<<<<

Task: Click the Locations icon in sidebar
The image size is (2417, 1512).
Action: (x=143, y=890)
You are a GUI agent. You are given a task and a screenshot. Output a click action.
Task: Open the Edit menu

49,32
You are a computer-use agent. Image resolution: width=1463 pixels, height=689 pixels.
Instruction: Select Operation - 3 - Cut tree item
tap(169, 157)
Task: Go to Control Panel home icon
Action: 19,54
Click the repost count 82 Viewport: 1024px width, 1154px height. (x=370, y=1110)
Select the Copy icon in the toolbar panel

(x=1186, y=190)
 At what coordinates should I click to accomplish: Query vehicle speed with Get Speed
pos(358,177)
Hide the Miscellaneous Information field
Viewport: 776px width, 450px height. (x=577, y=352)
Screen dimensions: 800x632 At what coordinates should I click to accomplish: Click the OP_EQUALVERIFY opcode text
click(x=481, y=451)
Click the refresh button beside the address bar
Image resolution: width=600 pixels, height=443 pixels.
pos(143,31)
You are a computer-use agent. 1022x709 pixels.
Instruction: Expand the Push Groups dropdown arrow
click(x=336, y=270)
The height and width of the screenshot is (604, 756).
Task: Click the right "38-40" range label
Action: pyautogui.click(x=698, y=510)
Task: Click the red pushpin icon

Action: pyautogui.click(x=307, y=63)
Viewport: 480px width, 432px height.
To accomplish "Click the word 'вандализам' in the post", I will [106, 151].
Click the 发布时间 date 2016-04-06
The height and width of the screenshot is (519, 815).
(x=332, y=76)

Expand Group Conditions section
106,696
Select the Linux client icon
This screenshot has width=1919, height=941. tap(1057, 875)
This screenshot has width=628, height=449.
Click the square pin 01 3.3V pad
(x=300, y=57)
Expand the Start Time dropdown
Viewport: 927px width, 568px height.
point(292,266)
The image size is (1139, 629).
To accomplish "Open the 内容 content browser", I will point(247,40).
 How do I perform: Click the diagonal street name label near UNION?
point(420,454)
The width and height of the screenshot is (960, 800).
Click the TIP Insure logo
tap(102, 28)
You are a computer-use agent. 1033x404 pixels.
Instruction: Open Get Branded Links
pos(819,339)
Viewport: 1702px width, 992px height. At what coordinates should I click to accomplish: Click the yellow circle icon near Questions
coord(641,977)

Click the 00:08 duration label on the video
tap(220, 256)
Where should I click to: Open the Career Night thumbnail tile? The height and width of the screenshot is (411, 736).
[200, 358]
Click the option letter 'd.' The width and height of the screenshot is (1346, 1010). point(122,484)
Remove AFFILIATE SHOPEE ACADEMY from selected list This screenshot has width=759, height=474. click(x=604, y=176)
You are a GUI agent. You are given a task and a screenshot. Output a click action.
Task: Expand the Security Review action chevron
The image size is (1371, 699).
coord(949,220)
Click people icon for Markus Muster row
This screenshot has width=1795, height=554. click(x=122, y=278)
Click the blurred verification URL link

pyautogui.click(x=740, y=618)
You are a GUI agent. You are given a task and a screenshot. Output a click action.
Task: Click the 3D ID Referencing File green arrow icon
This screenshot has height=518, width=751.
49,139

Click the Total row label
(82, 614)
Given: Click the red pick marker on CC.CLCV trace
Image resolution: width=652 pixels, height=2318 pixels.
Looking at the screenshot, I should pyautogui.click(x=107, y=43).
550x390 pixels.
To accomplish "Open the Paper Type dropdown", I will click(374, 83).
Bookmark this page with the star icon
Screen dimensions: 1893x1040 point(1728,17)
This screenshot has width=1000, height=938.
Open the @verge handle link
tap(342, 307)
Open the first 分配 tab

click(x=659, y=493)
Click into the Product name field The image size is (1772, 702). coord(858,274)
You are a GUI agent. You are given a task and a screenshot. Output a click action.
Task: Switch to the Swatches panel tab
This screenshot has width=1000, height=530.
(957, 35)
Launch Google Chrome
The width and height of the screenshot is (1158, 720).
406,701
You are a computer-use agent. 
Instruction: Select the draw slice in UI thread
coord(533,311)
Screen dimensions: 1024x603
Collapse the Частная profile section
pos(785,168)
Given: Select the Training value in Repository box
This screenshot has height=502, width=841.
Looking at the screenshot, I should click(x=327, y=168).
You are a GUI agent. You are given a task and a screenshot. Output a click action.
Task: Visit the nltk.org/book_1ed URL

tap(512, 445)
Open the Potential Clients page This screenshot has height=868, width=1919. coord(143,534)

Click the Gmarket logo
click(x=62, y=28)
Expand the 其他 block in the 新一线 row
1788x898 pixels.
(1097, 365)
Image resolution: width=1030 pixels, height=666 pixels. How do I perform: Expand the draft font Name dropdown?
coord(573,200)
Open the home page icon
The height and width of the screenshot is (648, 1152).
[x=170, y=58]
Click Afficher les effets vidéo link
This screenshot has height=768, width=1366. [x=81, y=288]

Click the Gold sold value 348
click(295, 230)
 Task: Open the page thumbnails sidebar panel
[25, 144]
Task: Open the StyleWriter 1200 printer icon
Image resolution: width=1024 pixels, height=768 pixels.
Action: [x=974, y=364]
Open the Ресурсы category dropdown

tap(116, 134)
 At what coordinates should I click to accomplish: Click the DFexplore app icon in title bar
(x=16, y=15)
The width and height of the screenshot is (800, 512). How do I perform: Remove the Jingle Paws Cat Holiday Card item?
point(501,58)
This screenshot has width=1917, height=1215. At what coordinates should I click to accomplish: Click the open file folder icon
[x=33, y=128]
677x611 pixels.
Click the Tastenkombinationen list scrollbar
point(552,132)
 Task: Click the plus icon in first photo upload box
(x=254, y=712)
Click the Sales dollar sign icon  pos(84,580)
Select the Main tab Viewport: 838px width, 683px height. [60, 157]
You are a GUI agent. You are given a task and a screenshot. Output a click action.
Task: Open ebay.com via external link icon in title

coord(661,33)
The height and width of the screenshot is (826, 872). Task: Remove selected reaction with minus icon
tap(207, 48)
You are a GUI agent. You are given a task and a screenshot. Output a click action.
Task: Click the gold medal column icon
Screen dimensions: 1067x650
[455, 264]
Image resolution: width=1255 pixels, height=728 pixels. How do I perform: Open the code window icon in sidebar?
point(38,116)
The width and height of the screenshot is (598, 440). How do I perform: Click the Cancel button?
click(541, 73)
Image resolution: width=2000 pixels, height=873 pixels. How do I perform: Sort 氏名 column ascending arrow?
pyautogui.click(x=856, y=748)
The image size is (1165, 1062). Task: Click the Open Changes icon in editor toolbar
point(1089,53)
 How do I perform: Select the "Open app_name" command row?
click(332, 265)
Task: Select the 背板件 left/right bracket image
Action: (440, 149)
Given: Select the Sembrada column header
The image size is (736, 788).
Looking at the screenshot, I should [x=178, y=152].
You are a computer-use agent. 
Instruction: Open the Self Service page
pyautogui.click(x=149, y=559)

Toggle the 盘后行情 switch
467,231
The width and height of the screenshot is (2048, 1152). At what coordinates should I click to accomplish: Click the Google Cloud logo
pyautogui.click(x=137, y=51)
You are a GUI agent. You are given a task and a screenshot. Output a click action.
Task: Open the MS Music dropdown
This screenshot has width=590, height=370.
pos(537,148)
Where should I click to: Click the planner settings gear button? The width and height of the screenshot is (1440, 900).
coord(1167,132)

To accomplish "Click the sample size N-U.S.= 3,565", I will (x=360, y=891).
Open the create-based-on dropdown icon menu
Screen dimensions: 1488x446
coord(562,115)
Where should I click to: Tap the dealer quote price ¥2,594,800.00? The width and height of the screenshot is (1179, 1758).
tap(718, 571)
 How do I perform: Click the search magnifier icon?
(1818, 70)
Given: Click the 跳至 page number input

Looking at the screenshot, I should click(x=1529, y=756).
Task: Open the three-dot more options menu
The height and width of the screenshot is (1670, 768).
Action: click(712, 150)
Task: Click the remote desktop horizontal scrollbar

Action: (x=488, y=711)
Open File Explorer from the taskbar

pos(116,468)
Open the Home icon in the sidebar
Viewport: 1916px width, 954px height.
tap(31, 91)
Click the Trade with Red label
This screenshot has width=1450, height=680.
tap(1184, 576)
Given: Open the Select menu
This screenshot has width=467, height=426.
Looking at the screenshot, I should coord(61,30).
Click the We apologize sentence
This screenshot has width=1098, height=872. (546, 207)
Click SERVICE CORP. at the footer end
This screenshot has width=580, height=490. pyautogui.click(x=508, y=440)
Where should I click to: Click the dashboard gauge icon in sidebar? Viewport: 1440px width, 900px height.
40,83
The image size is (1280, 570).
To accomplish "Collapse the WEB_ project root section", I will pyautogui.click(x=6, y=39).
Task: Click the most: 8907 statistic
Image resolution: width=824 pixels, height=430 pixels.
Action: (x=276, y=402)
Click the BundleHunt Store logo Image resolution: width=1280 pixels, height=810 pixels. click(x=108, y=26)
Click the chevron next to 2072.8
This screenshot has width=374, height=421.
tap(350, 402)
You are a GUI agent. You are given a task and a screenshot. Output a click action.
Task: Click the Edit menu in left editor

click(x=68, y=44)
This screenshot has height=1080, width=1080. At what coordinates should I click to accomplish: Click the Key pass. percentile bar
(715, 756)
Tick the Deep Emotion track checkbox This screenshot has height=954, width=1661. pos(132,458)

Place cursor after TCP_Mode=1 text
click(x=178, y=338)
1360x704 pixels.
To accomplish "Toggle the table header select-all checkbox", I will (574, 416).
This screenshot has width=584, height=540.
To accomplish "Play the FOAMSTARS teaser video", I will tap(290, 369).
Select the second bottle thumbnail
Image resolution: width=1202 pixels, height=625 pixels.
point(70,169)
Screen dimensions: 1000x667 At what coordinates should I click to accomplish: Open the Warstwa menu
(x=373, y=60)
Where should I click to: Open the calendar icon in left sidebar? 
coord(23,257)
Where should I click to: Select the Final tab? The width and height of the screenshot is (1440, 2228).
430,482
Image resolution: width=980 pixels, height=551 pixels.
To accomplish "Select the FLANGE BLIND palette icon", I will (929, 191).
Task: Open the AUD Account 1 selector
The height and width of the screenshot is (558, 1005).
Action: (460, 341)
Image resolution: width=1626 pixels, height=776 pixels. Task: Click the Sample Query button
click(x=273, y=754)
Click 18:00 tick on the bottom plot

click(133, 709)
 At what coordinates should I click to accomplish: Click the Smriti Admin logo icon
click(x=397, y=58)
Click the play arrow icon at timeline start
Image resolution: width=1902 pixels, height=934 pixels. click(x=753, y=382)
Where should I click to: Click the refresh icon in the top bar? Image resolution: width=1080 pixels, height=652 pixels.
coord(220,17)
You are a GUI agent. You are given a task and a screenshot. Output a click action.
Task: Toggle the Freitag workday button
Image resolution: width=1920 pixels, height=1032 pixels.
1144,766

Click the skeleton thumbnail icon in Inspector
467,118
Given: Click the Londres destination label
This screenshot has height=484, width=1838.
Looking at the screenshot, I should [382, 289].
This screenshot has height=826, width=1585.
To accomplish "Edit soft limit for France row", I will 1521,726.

>>>>

** WHAT TO PRODUCE **
In the lines above, spot each one that contains the word "header" and copy it.

** RESPONSE AREA **
Given: Select the Sembrada column header
To accomplish "Toggle the table header select-all checkbox", I will (574, 416).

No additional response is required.